Paying attention to your vitamin intake is essential to a healthy diet.
When it comes to getting the right nutrients, there are a lot of different ways to go about it.
The best way is to eat whole foods that are rich in the nutrients and vitamins you need, but it takes a lot of time and math to figure that out, and we are living in a world where we are all stretched for time as it is.
One of the easiest ways to give your body what it needs, is through vitamins, because if you know where you are deficient, you can just take a pill or two every day and solve the problem.
]If you want to be super proactive about it, you can go to a doctor and get a full blood workup to find out exactly which nutrients you specifically need, but there is also a general set list of nutrients that everyone needs.
I am calling these vitalmins, and they can benefit you overall health no matter who you are.
Calcium- You have probably been told since birth how important calcium is to your bones, but they also keep your teeth strong and help with muscle function. Women should pay special attention to calcium because they are at higher risk for osteoporosis and bone density issues.
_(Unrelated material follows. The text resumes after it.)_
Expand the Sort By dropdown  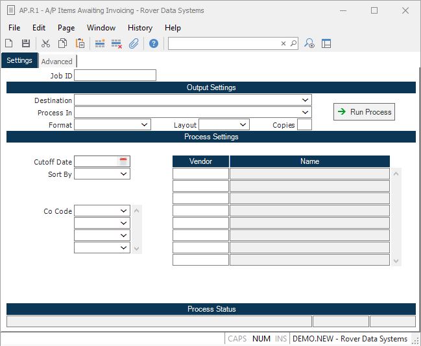click(124, 174)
Dairy, broccoli, and kale are three great ways to get these nutrients but supplements work as well.
Iron- Iron is essential to red blood cell production, immunity, cognitive development, and carrying oxygen throughout the body. Iron deficiency can cause anemia, fatigue, shortness of breath, and decreased immune function. You can find iron in red meat, fish, beans, whole grains, and dark leafy vegetables.
Vitamin A- Vitamin A helps with the function of your eyes, skin, and immune system. It is especially important for vision, and can even help prevent some kinds of cancer. You can find Vitamin A in orange and yellow vegetables, leafy greens, dairy, fruit, and fish.
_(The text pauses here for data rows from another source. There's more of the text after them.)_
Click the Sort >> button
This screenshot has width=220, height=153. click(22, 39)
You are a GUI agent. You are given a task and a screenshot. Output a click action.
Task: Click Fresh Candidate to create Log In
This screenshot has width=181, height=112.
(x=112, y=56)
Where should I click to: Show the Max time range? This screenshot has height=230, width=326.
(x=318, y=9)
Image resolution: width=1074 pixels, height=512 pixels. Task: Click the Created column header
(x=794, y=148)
Magnesium- Magnesium is vital when it comes to your immune system, normal muscle and nerve function, blood sugar levels, and blood pressure. Magnesium deficiency can lead to all kinds of illnesses like vomiting, diarrhea, and migraines. You can find it in beans, nuts, seeds, and green vegetables.
Folate- Although it’s less well-known than the other vitamins on this list, folate helps produce new cells, and helps your brain function properly. It helps prevent anemia, and a lack of folate in the body can lead to an increased risk of certain cancers like cervical, colon, brain, and lung cancer. Folic acid is also vital for pregnant women. It can be found in avocados, beans, eggs, peanuts, and leafy greens.
If you suspect you may be deficient in any of these ‘vitalmins’, you can either add them to your diet, or take supplements. Either way, making sure your body gets the nutrients it needs is essential to your overall health and happiness.